[Stored data entries]
______

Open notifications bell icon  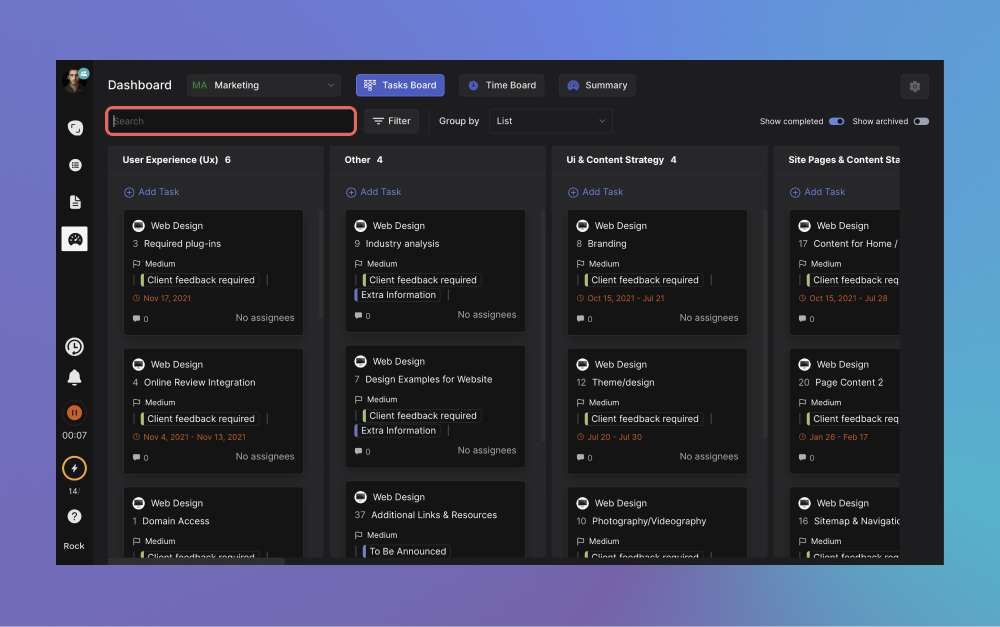tap(74, 378)
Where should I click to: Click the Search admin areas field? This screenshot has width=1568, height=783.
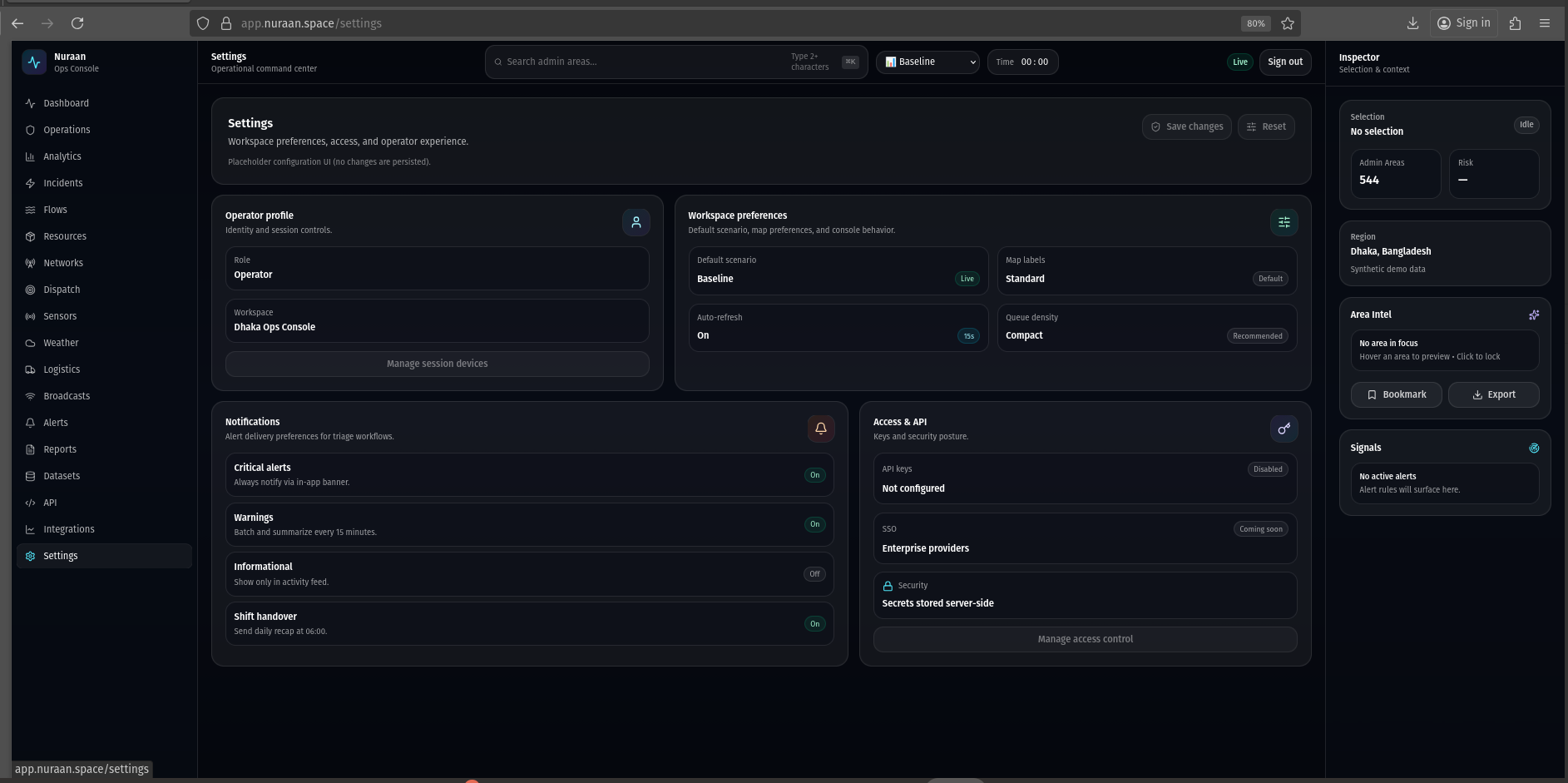[641, 62]
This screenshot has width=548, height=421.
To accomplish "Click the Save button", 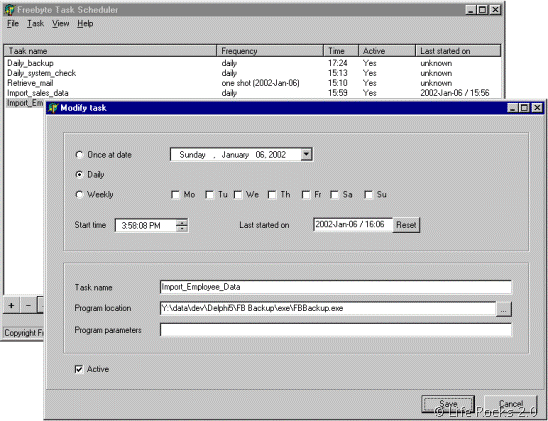I will 448,404.
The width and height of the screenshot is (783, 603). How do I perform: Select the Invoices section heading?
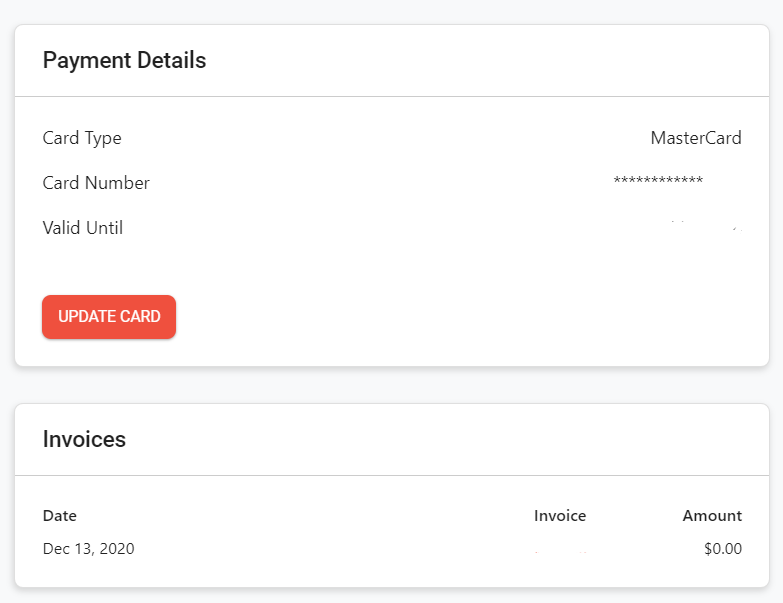(x=84, y=439)
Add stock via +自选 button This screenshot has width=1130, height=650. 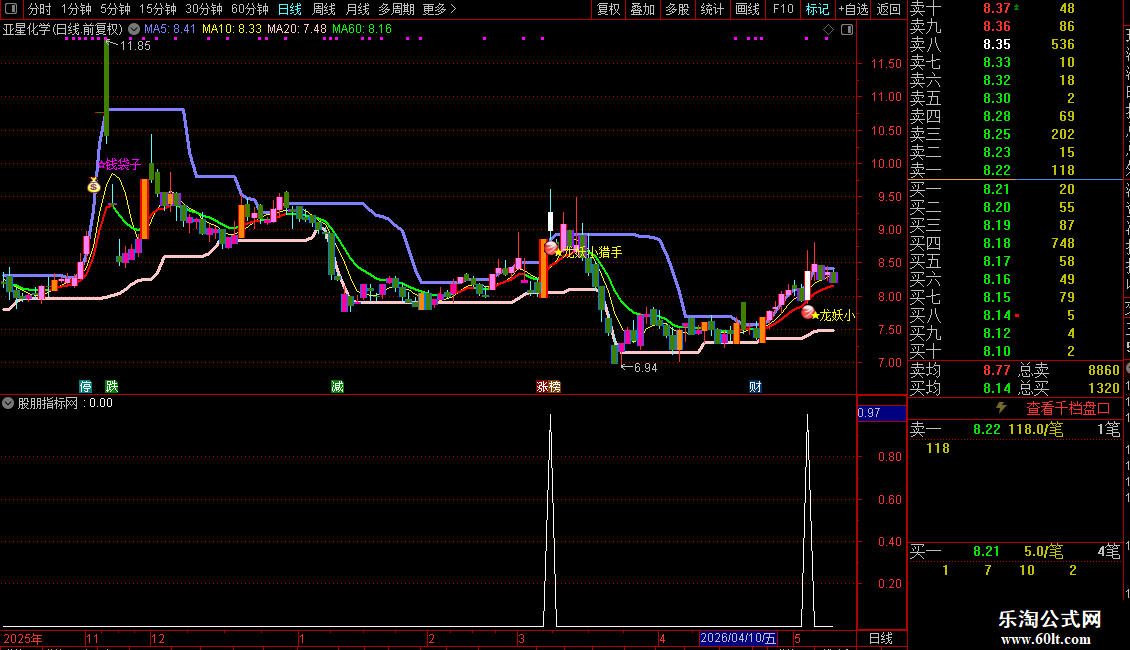coord(854,9)
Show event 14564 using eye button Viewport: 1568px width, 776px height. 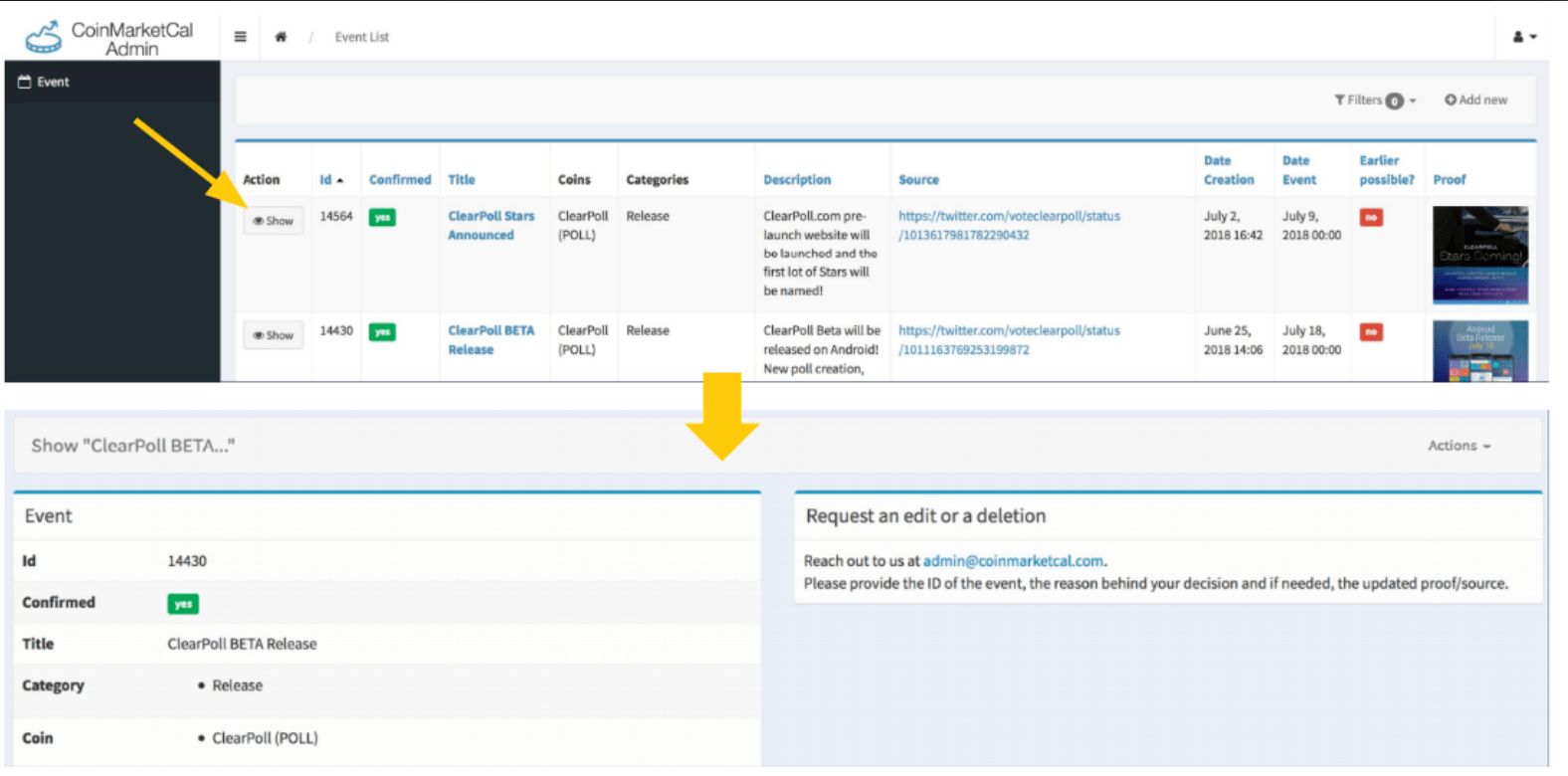[x=274, y=221]
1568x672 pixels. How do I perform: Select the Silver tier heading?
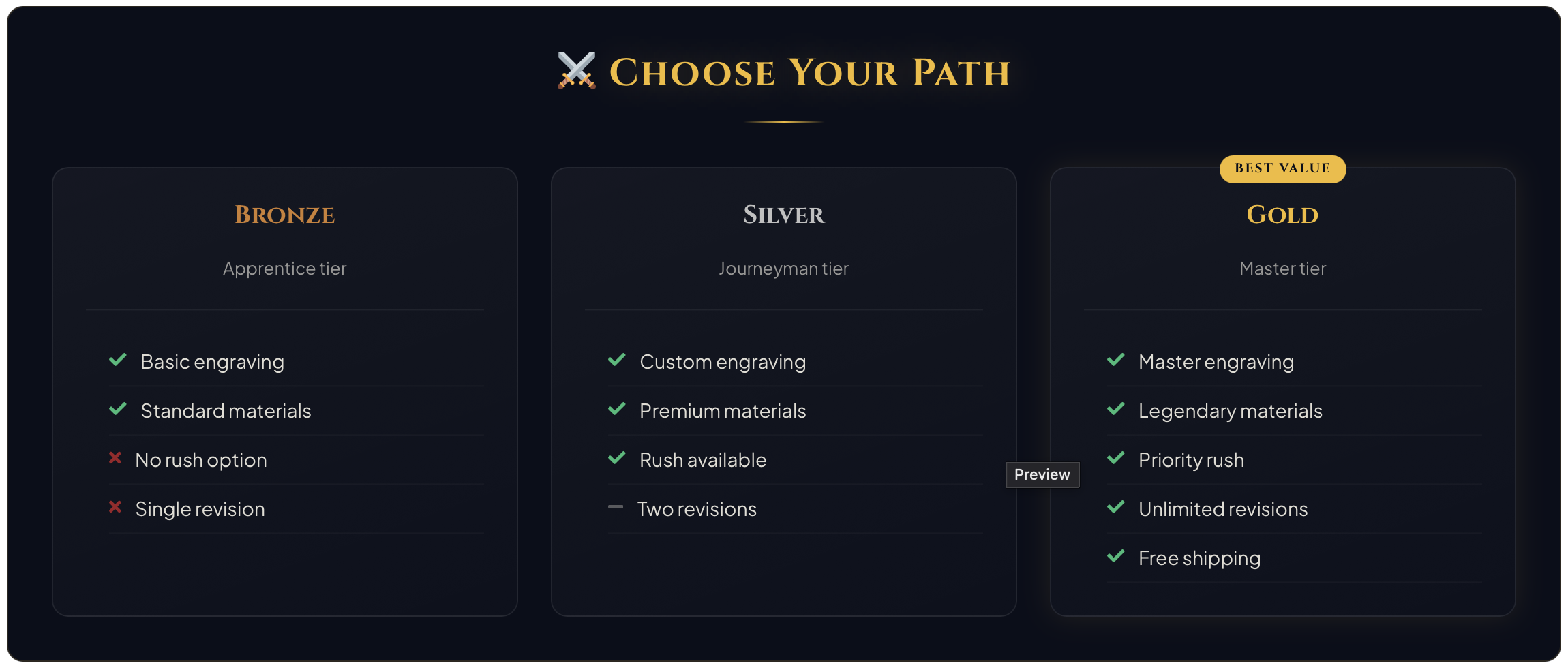784,215

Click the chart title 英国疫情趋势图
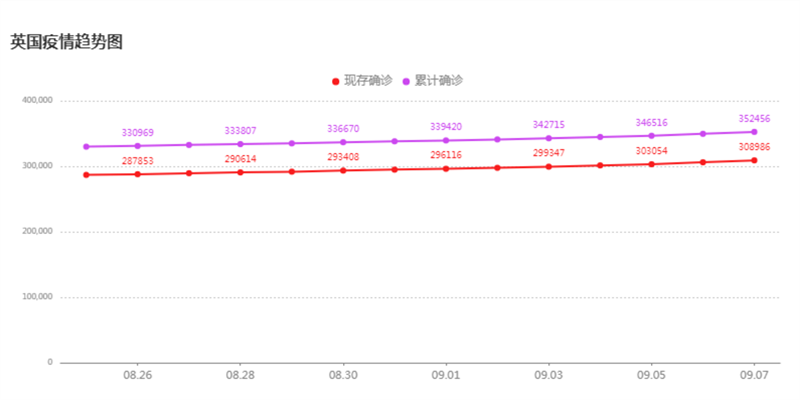[66, 42]
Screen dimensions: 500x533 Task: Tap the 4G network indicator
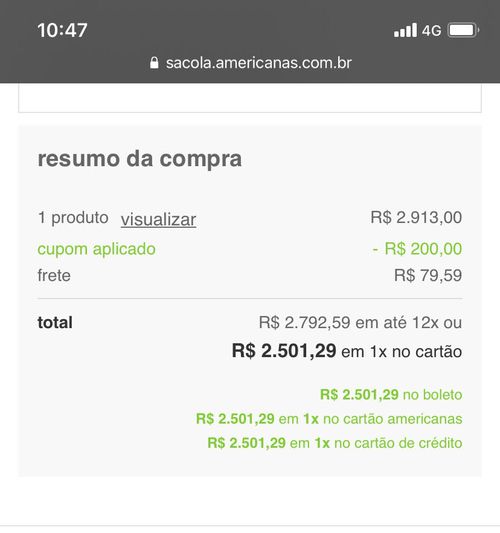(431, 31)
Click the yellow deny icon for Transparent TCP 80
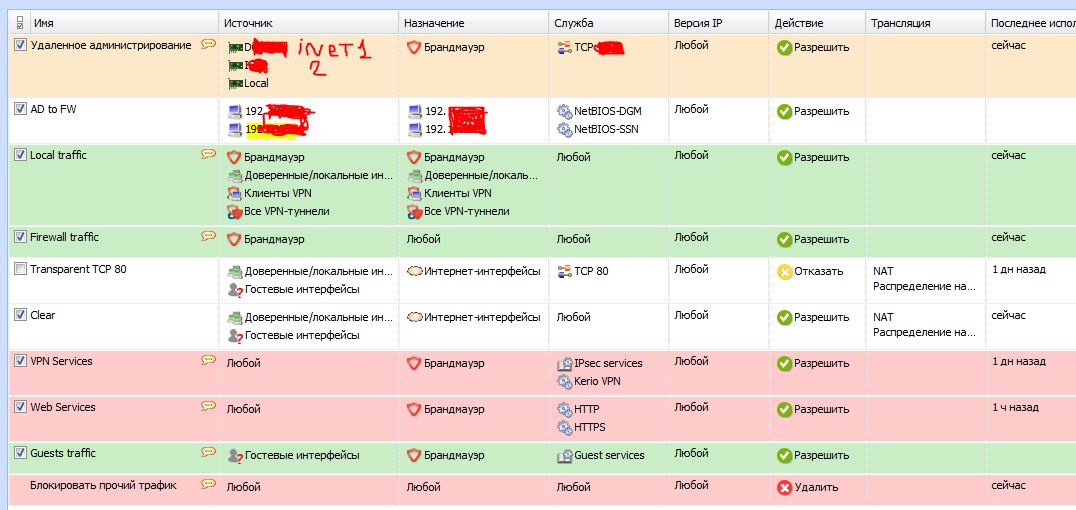Viewport: 1076px width, 510px height. tap(784, 271)
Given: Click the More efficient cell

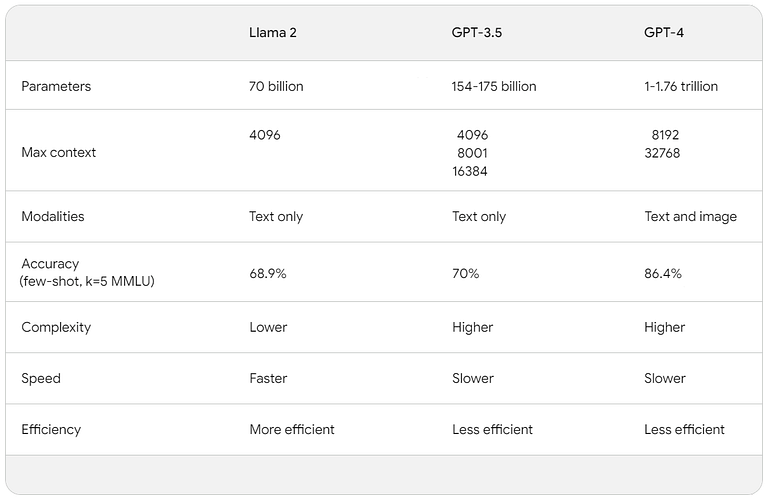Looking at the screenshot, I should (x=292, y=429).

______

Problem: Verbatim, write out the line containing "Click the chart title 英国疫情趋势图" and all later lines through the end of the records, leaving every picture out.

Task solution:
Click the chart title 英国疫情趋势图
[66, 42]
Screen dimensions: 500x533 Task: Tap the 4G network indicator
(431, 31)
Click the yellow deny icon for Transparent TCP 80
Viewport: 1076px width, 510px height. tap(784, 271)
Given: Click the More efficient cell

Looking at the screenshot, I should (x=292, y=429).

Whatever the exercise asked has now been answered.